Em algumas discotecas, sim. Mas noutras até conseguíamos tocar a sério, porque eram sítios pequenos, com equipamento razoável e aquilo soava a funk, como nós queríamos. Os Heróis do Mar, para quem não sabe, eram uma banda funk.

Então não eram new wave?
Não. Somos do tempo da new wave. O que queríamos fazer era uma espécie de rock afro-funk, até progressismo há ali, um bocado de rock sinfónico.

A história que conta parece idêntica à do António Variações: hoje é consagrado, mas a curta carreira que teve foi muito sofrida, com dificuldades para gravar o primeiro disco e depois com a incompreensão de algum público.
Não, não. O Variações teve uma carreira muito pior porque nunca teve uma banda. Chegámos a pensar tocar com ele ao vivo o último álbum, quando ele desapareceu do estúdio com tosse e morreu uns dias depois.

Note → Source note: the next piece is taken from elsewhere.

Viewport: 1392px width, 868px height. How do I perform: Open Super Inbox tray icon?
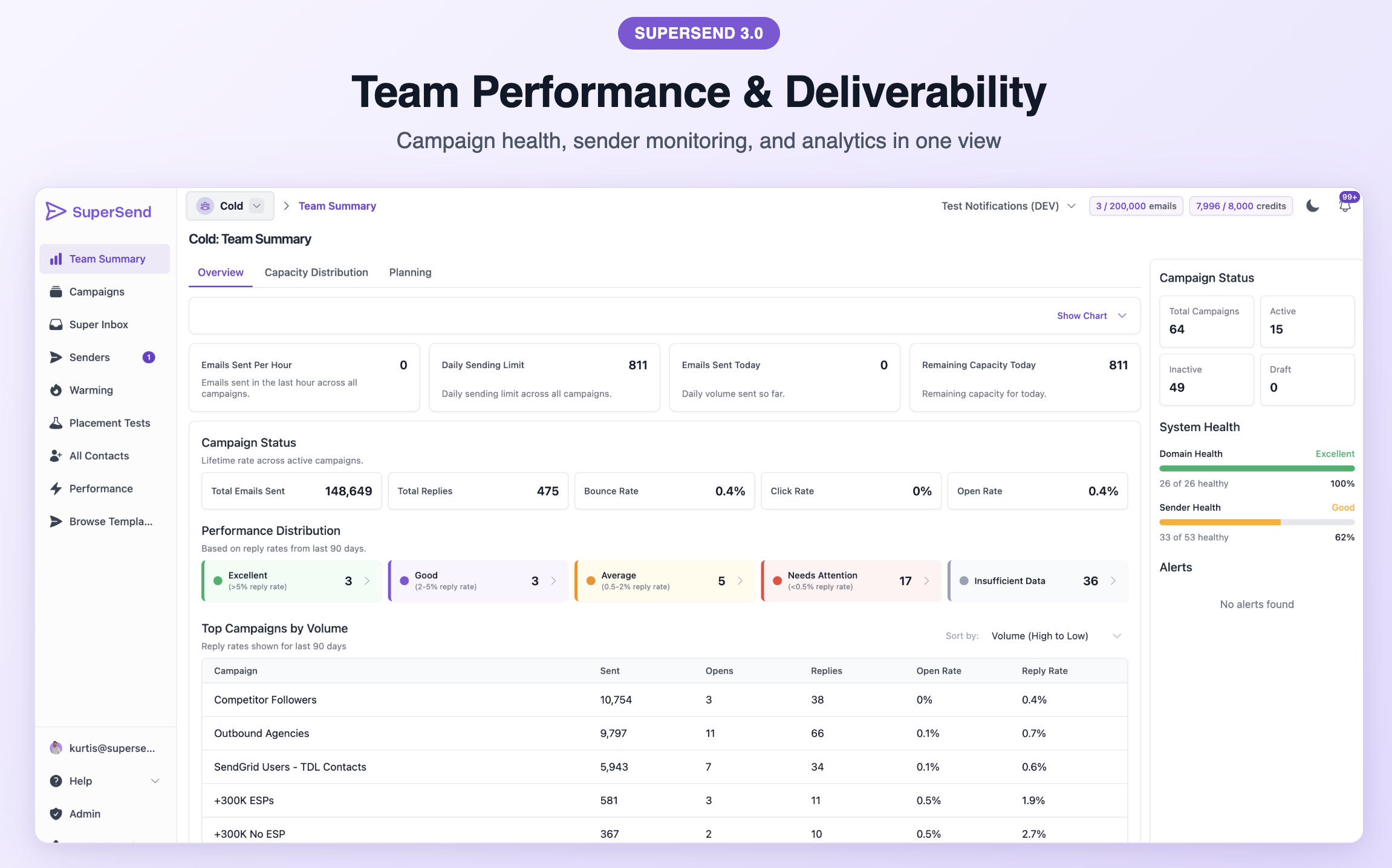click(56, 325)
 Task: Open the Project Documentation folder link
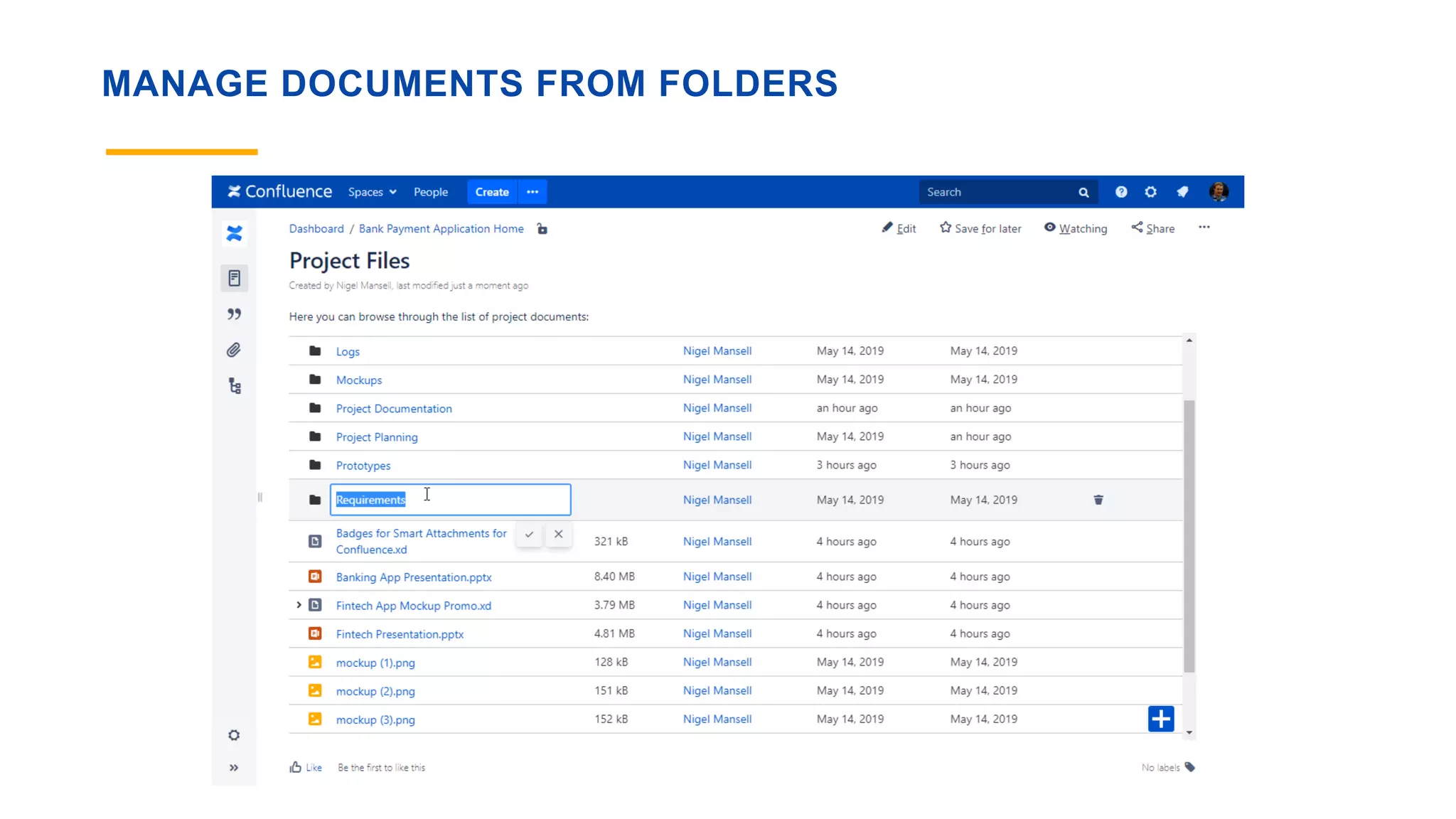tap(393, 408)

O Dar & Receber [1984] tem um texto seu na contracapa.
Porque fui eu que produzi o disco, fui eu que tive a ideia de fazer aquele disco, com aquelas pessoas, com o Paulino Vieira, etc. Nós éramos uma superbanda. Fica-me mal dizer isto, mas é verdade. O Variações não, teve umas bandolas horríveis.

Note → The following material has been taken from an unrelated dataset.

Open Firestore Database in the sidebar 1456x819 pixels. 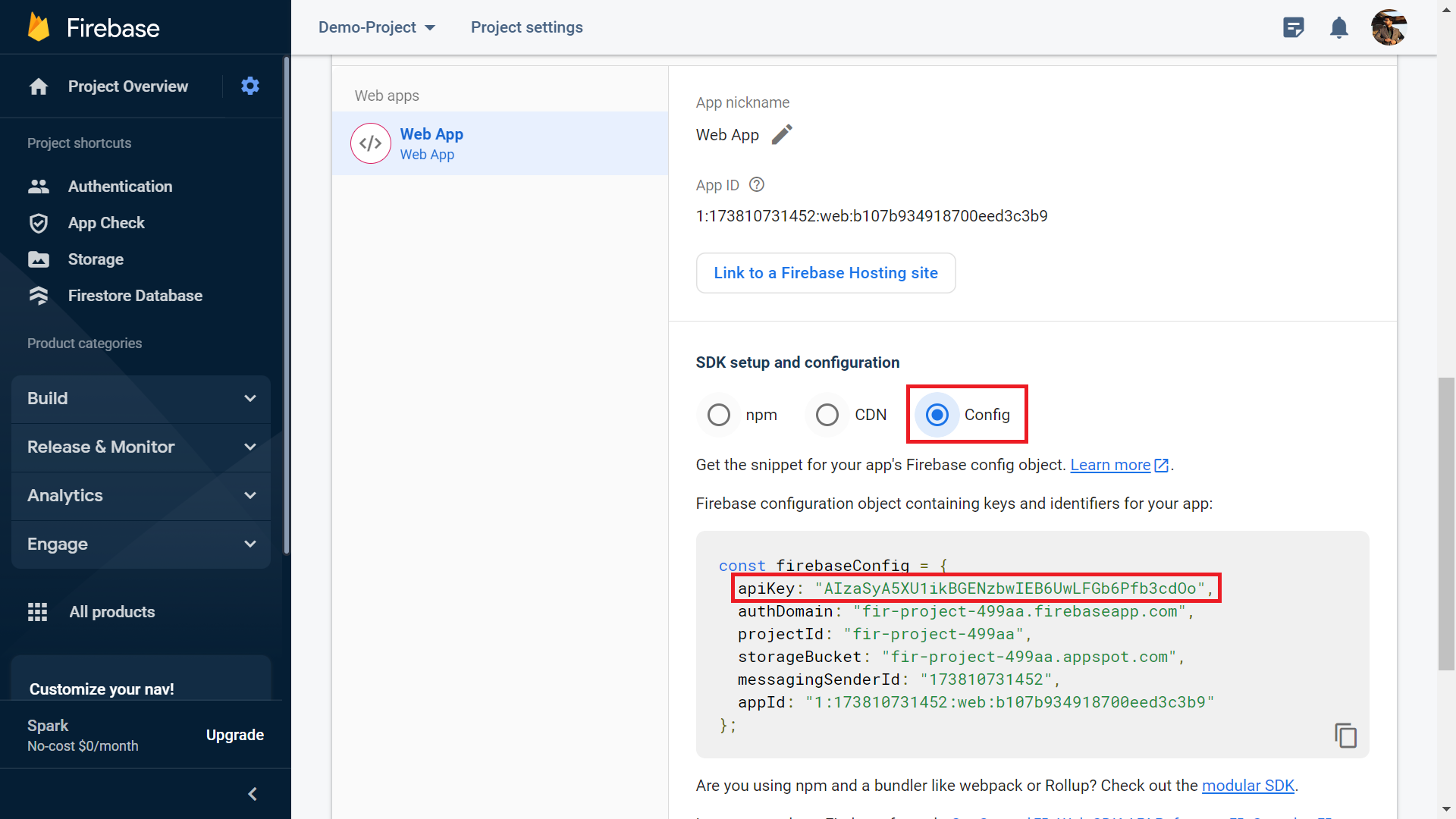tap(135, 296)
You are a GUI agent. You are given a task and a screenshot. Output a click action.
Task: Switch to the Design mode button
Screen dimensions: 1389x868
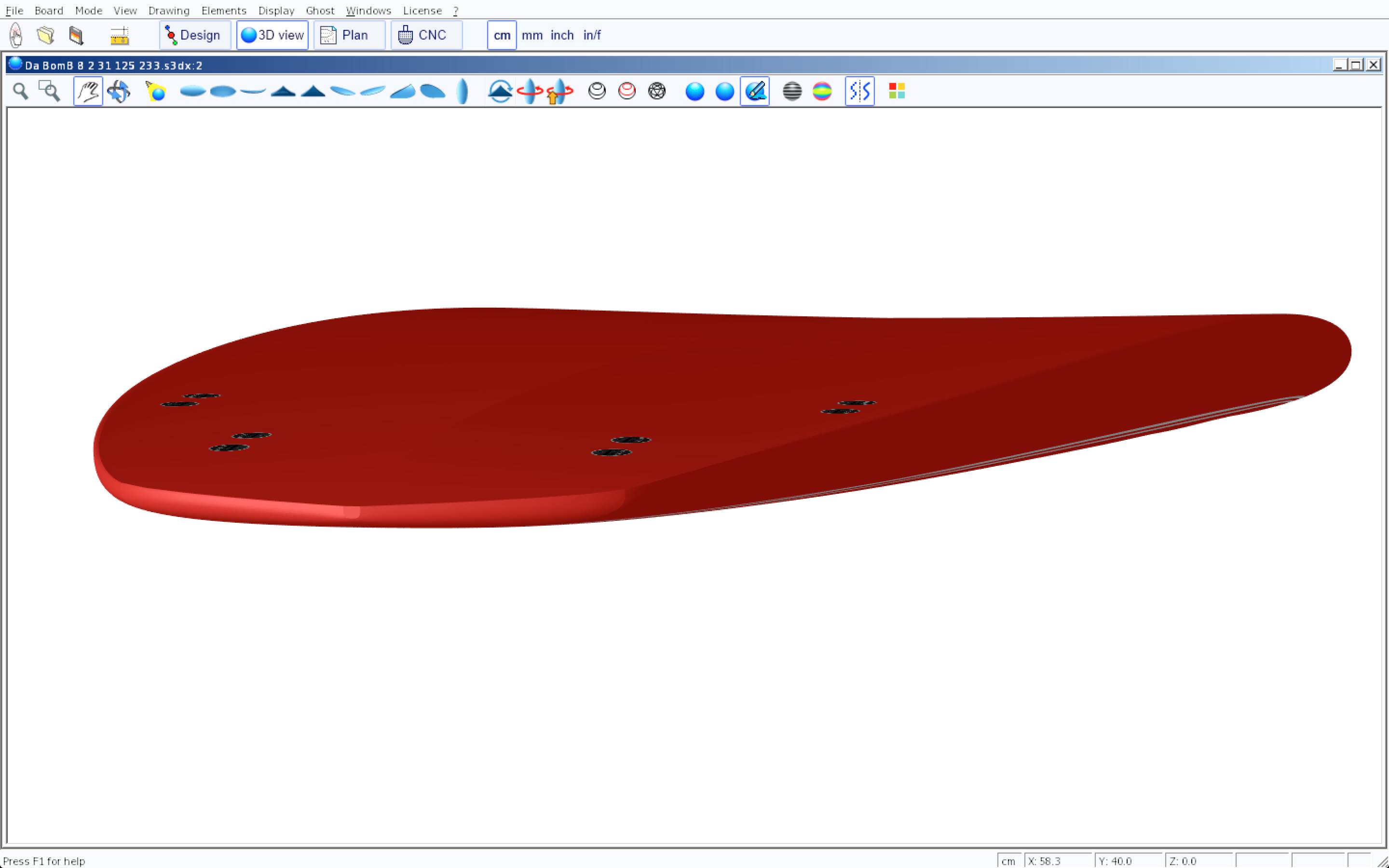[194, 35]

Ele gostou de gravar convosco?
Ele estava louco com o estúdio, com as condições, com os arranjos, com a fantasia, com a plasticidade. As músicas dele eram como se vê no filme [“Variações”, de João Maia, 2019]: ele cantava lá no quarto e gravava em cassetes, à capela. E eu depois no estúdio a tentar enquadrar aquilo, a fazer o acompanhamento. O Variações teve muito mais azar do que nós, só que era muito mais popular. Há pessoas assim. A morte dele foi um grande desgosto, fui-lhe levar o disco ao leito de morte, à cama do hospital. Horrível.

[teledisco de “Amor”:]

É verdade que no fim dos anos 70 Os Faíscas fizeram uma audição para encontrar um vocalista para a banda seguinte, Corpo Diplomático, e um dos rejeitados foi o António Variações?
É verdade. Ele não sabia música nem tempo, impossível. Encontrar um cantor com um mínimo de cultura musical na Lisboa de 1979 era quase impossível. Se ficássemos aqui a falar mais uns dias, ficava de boca aberta com o mundo em que apareceu a ilha chamada Heróis do Mar.

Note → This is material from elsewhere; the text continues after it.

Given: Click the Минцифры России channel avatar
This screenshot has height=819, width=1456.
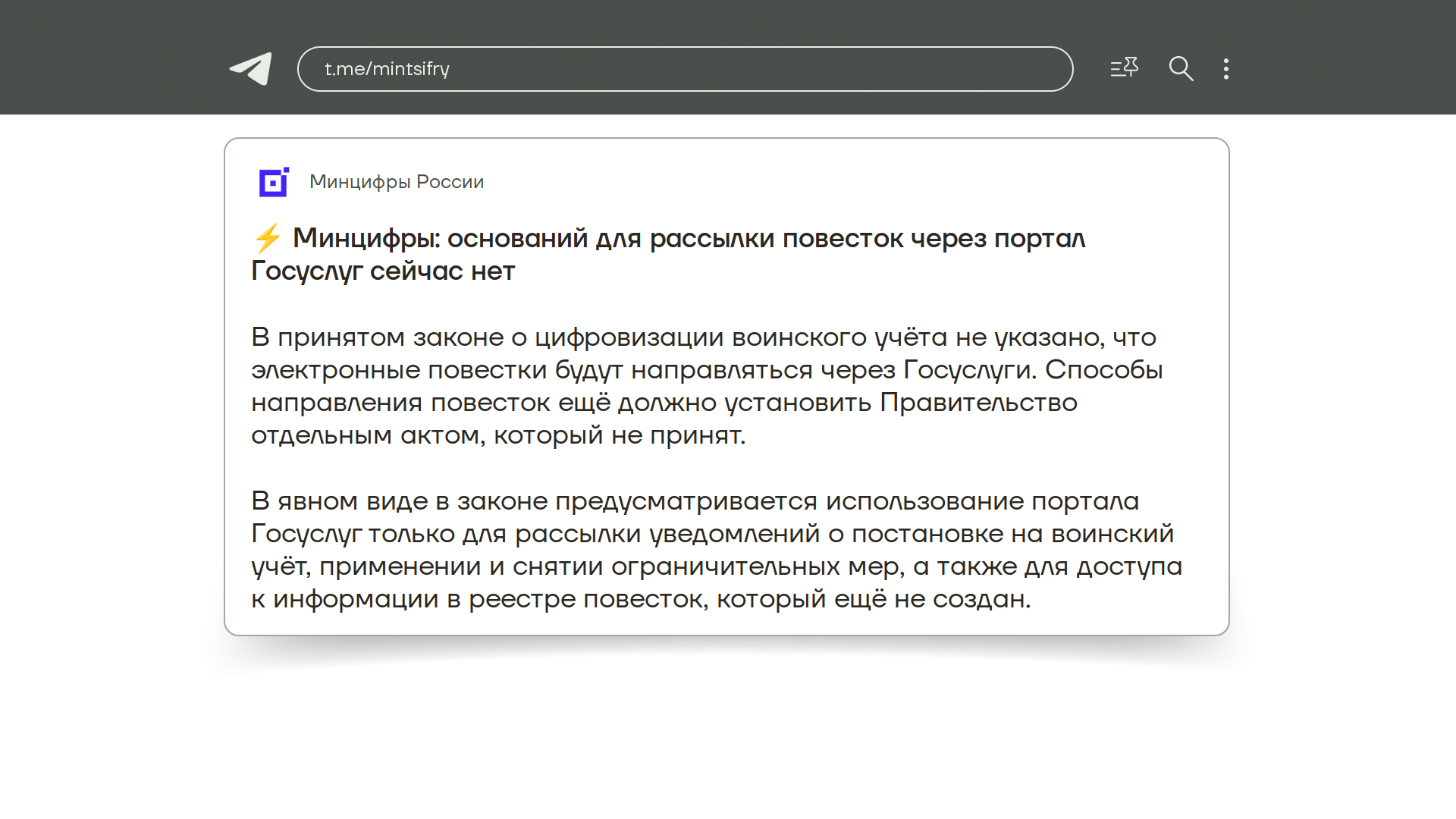Looking at the screenshot, I should (x=274, y=182).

Numa entrevista recente ao Blitz perguntaram o Rui Pregal da Cunha se houve muito sexo, drogas e rock’n’roll nos Heróis do Mar. Ele respondeu: “Quanto ao sexo, não sei.” Subscreve?
Não sei, mas a minha vida amorosa foi fantástica.

Havia drogas e rock’n’roll?
Não vou responder. Quer dizer, posso dizer assim: sempre fui apologista do banquete e acontecem coisas nos banquetes. Sempre mandei marcar jantares para depois dos concertos. Quem queria, ia, com mesa posta para cear e descontrair. Músicos, técnicos, tudo ao molho. Havia sobretudo álcool, mas isso é escusado dizer porque não era uma vida devassa.

Tem saudades?
Muitas. Escrevi muitas canções sobre a saudade e até criei um grupo sobre a saudade, que são os Madredeus, porque acho que a saudade é um grande contributo português para a saúde mental no mundo. A maneira como vivemos a saudade deixa-nos ter presente tudo o que é ausente. Na poesia portuguesa é possível viver a vida toda com a vida que já se viveu, com as alegrias e os desgostos. Recordo a minha vida com uma alegria fantástica.

Artigo corrigido a 15 de Agosto com a indicação de que o tema Amor não faz parte do álbum de estreia dos Heróis do Mar.